A message containing letters from A-Z is being encoded to numbers using the following mapping:
'A' -> 1
'B' -> 2
...
'Z' -> 26
Given an encoded message containing digits, determine the total number of ways to decode it.
Input Format:
The first and the only argument is a string A.
Output Format:
Return an integer, representing the number of ways to decode the string.
Constraints:
1 <= length(A) <= 1e5
Example :
Input 1:
A = "8"
Output 1:
1
Explanation 1:
Given encoded message "8", it could be decoded as only "H" (8).
The number of ways decoding "8" is 1.
Input 2:
A = "12"
Output 2:
2
Explanation 2:
Given encoded message "12", it could be decoded as "AB" (1, 2) or "L" (12).

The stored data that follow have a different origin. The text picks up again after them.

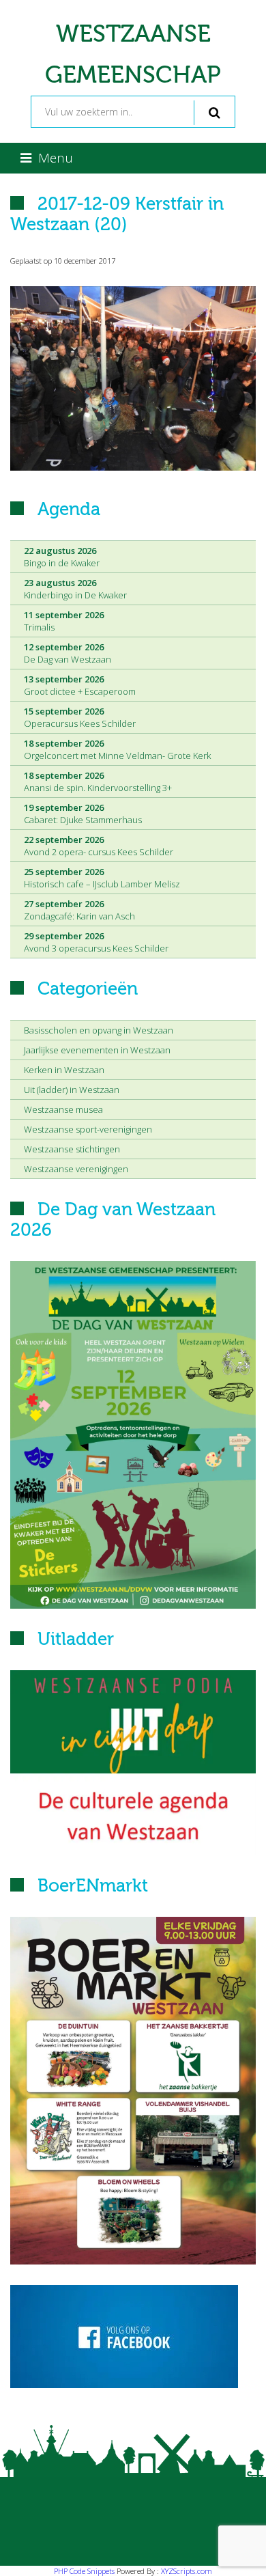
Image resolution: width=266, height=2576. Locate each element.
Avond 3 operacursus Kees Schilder (96, 942)
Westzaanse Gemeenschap (133, 54)
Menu (55, 158)
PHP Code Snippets (84, 2571)
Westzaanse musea (63, 1109)
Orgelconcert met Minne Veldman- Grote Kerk (117, 749)
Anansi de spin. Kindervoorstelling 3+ (98, 781)
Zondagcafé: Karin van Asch (79, 910)
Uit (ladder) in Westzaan (71, 1089)
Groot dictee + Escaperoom (80, 685)
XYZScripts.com (186, 2571)
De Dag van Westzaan (67, 653)
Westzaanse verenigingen (76, 1169)
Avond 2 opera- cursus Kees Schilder (98, 845)
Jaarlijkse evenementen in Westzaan (97, 1050)
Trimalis (64, 621)
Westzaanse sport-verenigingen (88, 1129)
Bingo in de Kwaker (62, 556)
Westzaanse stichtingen (72, 1149)
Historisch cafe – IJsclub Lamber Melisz (102, 877)
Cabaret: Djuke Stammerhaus (83, 813)
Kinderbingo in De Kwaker (75, 589)
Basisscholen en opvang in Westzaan (98, 1030)
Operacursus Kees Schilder (80, 717)
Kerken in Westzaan (64, 1070)
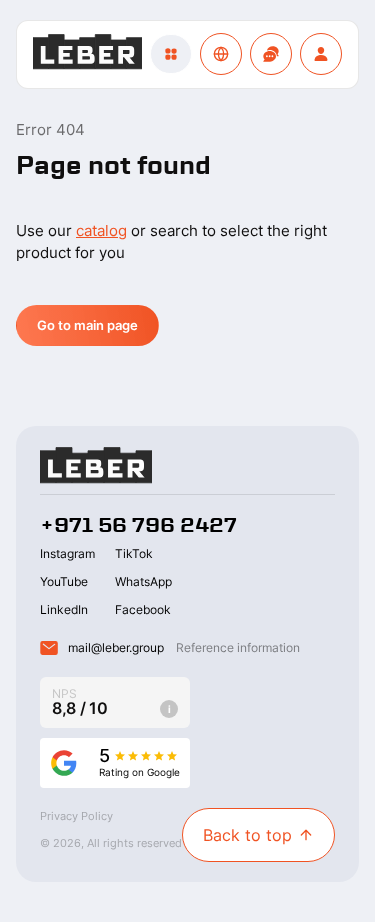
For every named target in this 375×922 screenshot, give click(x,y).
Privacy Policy (76, 816)
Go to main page (87, 325)
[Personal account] (321, 54)
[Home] (87, 54)
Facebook (143, 609)
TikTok (134, 553)
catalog (101, 230)
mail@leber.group (116, 647)
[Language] (221, 54)
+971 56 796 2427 (138, 525)
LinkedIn (64, 609)
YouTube (64, 581)
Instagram (67, 553)
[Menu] (171, 54)
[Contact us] (271, 54)
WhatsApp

The number of ways decoding "12" is 2.
Method:
If prev and current element is <= 26, then the possible ways of decode is dp[i - 2] + dp[i - 1] because we can either choose to treat the number separately, in which we would use dp[i - 1], or treat them as a whole, in which we would use dp[i - 2].
Solution:
Time: O(n) Space: O(n)
class Solution {
public int numDecodings(String s) {
// "123145487842120"
char[] arr = s.toCharArray();
int n = arr.length;
if (arr[0] == '0') return 0;
int[] dp = new int[n];
dp[0] = 1;
for (int i = 1; i < n; i ++) {
int c = arr[i] - '0';
int p = arr[i - 1] - '0';
if (p != 1 && p != 2 && c == 0) return 0;
if ((p == 1 || (p == 2 && c <= 6)) && c != 0) {
if (i >= 2) {
dp[i] = dp[i - 1] + dp[i - 2];
} else {
dp[i] = 2;
}
} else if (p <= 2 && c == 0) {
if (i >= 2) {
dp[i] = dp[i - 2];
} else {
dp[i] = 1;
}
} else {
dp[i] = dp[i - 1];
}
}
return dp[n - 1];
}
}